- _PROBLEM REQUIREMENTS_: Set down, in full, every record in the block.

- _LISTED RECORDS_:
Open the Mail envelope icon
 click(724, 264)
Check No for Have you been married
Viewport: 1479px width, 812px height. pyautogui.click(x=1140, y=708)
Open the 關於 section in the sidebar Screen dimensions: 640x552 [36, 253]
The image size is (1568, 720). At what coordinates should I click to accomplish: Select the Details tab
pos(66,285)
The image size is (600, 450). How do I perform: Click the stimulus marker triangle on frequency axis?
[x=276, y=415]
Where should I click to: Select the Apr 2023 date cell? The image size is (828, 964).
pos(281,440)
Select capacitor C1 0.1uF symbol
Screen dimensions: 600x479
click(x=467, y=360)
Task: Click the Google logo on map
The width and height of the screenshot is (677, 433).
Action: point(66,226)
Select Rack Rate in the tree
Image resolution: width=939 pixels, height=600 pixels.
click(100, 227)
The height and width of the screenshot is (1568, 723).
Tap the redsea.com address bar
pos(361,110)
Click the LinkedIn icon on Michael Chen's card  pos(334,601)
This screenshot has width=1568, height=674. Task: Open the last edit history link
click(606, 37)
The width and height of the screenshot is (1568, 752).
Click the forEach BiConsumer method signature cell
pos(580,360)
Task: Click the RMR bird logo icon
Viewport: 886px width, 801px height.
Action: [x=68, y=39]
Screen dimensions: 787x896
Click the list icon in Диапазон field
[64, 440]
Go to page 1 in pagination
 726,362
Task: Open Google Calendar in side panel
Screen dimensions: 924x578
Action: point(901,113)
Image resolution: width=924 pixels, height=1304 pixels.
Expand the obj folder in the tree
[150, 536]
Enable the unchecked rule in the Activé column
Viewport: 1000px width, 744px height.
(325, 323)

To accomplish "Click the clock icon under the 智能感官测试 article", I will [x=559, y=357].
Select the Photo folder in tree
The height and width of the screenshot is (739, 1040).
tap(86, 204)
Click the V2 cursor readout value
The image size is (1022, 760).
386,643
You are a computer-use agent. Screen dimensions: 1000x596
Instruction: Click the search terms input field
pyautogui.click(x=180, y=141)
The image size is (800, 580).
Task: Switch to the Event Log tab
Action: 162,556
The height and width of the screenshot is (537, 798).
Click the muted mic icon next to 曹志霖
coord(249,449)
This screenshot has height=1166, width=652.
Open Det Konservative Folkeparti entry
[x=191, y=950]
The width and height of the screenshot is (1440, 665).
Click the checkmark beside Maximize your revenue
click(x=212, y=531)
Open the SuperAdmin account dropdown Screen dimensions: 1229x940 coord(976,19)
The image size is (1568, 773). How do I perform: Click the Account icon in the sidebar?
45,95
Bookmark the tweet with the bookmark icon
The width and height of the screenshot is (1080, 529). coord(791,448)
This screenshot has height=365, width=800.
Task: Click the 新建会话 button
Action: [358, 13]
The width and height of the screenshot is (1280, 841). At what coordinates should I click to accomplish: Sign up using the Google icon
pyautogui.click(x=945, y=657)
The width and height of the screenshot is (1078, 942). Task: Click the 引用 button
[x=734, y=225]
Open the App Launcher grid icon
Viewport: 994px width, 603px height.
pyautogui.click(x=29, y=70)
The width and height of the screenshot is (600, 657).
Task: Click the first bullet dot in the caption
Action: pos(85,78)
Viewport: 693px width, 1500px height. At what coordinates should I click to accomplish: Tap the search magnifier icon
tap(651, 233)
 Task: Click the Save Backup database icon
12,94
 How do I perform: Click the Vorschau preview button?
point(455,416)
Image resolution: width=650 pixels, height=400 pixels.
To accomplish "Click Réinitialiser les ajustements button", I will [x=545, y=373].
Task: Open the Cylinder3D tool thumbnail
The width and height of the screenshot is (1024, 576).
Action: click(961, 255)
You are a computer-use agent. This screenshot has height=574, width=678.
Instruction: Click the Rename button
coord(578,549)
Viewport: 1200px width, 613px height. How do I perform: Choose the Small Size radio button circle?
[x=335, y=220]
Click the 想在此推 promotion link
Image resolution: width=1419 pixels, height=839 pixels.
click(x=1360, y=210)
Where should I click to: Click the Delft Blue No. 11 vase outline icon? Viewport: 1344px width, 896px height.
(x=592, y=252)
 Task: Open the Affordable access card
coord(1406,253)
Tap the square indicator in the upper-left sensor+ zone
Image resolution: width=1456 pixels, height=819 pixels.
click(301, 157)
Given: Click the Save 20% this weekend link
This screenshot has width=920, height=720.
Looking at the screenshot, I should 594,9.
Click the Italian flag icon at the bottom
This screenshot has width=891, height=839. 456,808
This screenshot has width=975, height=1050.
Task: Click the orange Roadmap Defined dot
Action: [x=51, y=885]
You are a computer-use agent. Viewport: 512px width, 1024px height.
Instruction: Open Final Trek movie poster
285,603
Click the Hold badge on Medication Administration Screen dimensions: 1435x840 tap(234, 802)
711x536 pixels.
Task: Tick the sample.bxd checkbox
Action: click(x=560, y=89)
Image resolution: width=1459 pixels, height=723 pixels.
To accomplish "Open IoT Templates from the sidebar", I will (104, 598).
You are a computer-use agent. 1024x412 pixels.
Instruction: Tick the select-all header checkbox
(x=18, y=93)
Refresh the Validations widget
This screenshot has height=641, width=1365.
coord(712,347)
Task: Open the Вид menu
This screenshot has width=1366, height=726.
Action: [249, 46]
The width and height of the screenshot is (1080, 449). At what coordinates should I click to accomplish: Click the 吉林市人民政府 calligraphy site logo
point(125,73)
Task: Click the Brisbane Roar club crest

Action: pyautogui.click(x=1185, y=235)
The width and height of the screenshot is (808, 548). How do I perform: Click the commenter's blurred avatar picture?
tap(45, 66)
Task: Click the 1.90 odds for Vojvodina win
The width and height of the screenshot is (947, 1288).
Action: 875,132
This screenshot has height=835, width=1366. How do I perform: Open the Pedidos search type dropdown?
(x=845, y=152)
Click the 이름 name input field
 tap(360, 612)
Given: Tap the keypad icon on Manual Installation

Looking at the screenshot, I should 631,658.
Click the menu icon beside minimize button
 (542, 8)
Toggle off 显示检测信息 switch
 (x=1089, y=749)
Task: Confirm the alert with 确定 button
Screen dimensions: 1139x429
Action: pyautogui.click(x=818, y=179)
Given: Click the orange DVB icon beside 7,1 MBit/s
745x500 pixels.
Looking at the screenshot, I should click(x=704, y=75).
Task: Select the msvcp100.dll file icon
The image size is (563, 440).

- _WRITTEN SOLUTION_:
Open the Mail envelope icon
 click(724, 264)
Check No for Have you been married
Viewport: 1479px width, 812px height. pyautogui.click(x=1140, y=708)
Open the 關於 section in the sidebar Screen dimensions: 640x552 [36, 253]
The image size is (1568, 720). At what coordinates should I click to accomplish: Select the Details tab
pos(66,285)
The image size is (600, 450). How do I perform: Click the stimulus marker triangle on frequency axis?
[x=276, y=415]
Where should I click to: Select the Apr 2023 date cell? The image size is (828, 964).
pos(281,440)
Select capacitor C1 0.1uF symbol
Screen dimensions: 600x479
click(x=467, y=360)
Task: Click the Google logo on map
The width and height of the screenshot is (677, 433).
Action: point(66,226)
Select Rack Rate in the tree
Image resolution: width=939 pixels, height=600 pixels.
click(100, 227)
The height and width of the screenshot is (1568, 723).
Tap the redsea.com address bar
pos(361,110)
Click the LinkedIn icon on Michael Chen's card  pos(334,601)
This screenshot has width=1568, height=674. Task: Open the last edit history link
click(606, 37)
The width and height of the screenshot is (1568, 752).
Click the forEach BiConsumer method signature cell
pos(580,360)
Task: Click the RMR bird logo icon
Viewport: 886px width, 801px height.
Action: [x=68, y=39]
Screen dimensions: 787x896
Click the list icon in Диапазон field
[64, 440]
Go to page 1 in pagination
 726,362
Task: Open Google Calendar in side panel
Screen dimensions: 924x578
Action: point(901,113)
Image resolution: width=924 pixels, height=1304 pixels.
Expand the obj folder in the tree
[150, 536]
Enable the unchecked rule in the Activé column
Viewport: 1000px width, 744px height.
(325, 323)

To accomplish "Click the clock icon under the 智能感官测试 article", I will [x=559, y=357].
Select the Photo folder in tree
The height and width of the screenshot is (739, 1040).
tap(86, 204)
Click the V2 cursor readout value
The image size is (1022, 760).
386,643
You are a computer-use agent. Screen dimensions: 1000x596
Instruction: Click the search terms input field
pyautogui.click(x=180, y=141)
The image size is (800, 580).
Task: Switch to the Event Log tab
Action: 162,556
The height and width of the screenshot is (537, 798).
Click the muted mic icon next to 曹志霖
coord(249,449)
This screenshot has height=1166, width=652.
Open Det Konservative Folkeparti entry
[x=191, y=950]
The width and height of the screenshot is (1440, 665).
Click the checkmark beside Maximize your revenue
click(x=212, y=531)
Open the SuperAdmin account dropdown Screen dimensions: 1229x940 coord(976,19)
The image size is (1568, 773). How do I perform: Click the Account icon in the sidebar?
45,95
Bookmark the tweet with the bookmark icon
The width and height of the screenshot is (1080, 529). coord(791,448)
This screenshot has height=365, width=800.
Task: Click the 新建会话 button
Action: [358, 13]
The width and height of the screenshot is (1280, 841). At what coordinates should I click to accomplish: Sign up using the Google icon
pyautogui.click(x=945, y=657)
The width and height of the screenshot is (1078, 942). Task: Click the 引用 button
[x=734, y=225]
Open the App Launcher grid icon
Viewport: 994px width, 603px height.
pyautogui.click(x=29, y=70)
The width and height of the screenshot is (600, 657).
Task: Click the first bullet dot in the caption
Action: pos(85,78)
Viewport: 693px width, 1500px height. At what coordinates should I click to accomplish: Tap the search magnifier icon
tap(651, 233)
 Task: Click the Save Backup database icon
12,94
 How do I perform: Click the Vorschau preview button?
point(455,416)
Image resolution: width=650 pixels, height=400 pixels.
To accomplish "Click Réinitialiser les ajustements button", I will [x=545, y=373].
Task: Open the Cylinder3D tool thumbnail
The width and height of the screenshot is (1024, 576).
Action: click(961, 255)
You are a computer-use agent. This screenshot has height=574, width=678.
Instruction: Click the Rename button
coord(578,549)
Viewport: 1200px width, 613px height. How do I perform: Choose the Small Size radio button circle?
[x=335, y=220]
Click the 想在此推 promotion link
Image resolution: width=1419 pixels, height=839 pixels.
click(x=1360, y=210)
Where should I click to: Click the Delft Blue No. 11 vase outline icon? Viewport: 1344px width, 896px height.
(x=592, y=252)
 Task: Open the Affordable access card
coord(1406,253)
Tap the square indicator in the upper-left sensor+ zone
Image resolution: width=1456 pixels, height=819 pixels.
click(301, 157)
Given: Click the Save 20% this weekend link
This screenshot has width=920, height=720.
Looking at the screenshot, I should 594,9.
Click the Italian flag icon at the bottom
This screenshot has width=891, height=839. 456,808
This screenshot has width=975, height=1050.
Task: Click the orange Roadmap Defined dot
Action: [x=51, y=885]
You are a computer-use agent. Viewport: 512px width, 1024px height.
Instruction: Open Final Trek movie poster
285,603
Click the Hold badge on Medication Administration Screen dimensions: 1435x840 tap(234, 802)
711x536 pixels.
Task: Tick the sample.bxd checkbox
Action: click(x=560, y=89)
Image resolution: width=1459 pixels, height=723 pixels.
To accomplish "Open IoT Templates from the sidebar", I will (104, 598).
You are a computer-use agent. 1024x412 pixels.
Instruction: Tick the select-all header checkbox
(x=18, y=93)
Refresh the Validations widget
This screenshot has height=641, width=1365.
coord(712,347)
Task: Open the Вид menu
This screenshot has width=1366, height=726.
Action: [249, 46]
The width and height of the screenshot is (1080, 449). At what coordinates should I click to accomplish: Click the 吉林市人民政府 calligraphy site logo
point(125,73)
Task: Click the Brisbane Roar club crest

Action: pyautogui.click(x=1185, y=235)
The width and height of the screenshot is (808, 548). How do I perform: Click the commenter's blurred avatar picture?
tap(45, 66)
Task: Click the 1.90 odds for Vojvodina win
The width and height of the screenshot is (947, 1288).
Action: 875,132
This screenshot has height=835, width=1366. How do I perform: Open the Pedidos search type dropdown?
(x=845, y=152)
Click the 이름 name input field
 tap(360, 612)
Given: Tap the keypad icon on Manual Installation

Looking at the screenshot, I should 631,658.
Click the menu icon beside minimize button
 (542, 8)
Toggle off 显示检测信息 switch
 (x=1089, y=749)
Task: Confirm the alert with 确定 button
Screen dimensions: 1139x429
Action: pyautogui.click(x=818, y=179)
Given: Click the orange DVB icon beside 7,1 MBit/s
745x500 pixels.
Looking at the screenshot, I should click(x=704, y=75).
Task: Select the msvcp100.dll file icon
The image size is (563, 440).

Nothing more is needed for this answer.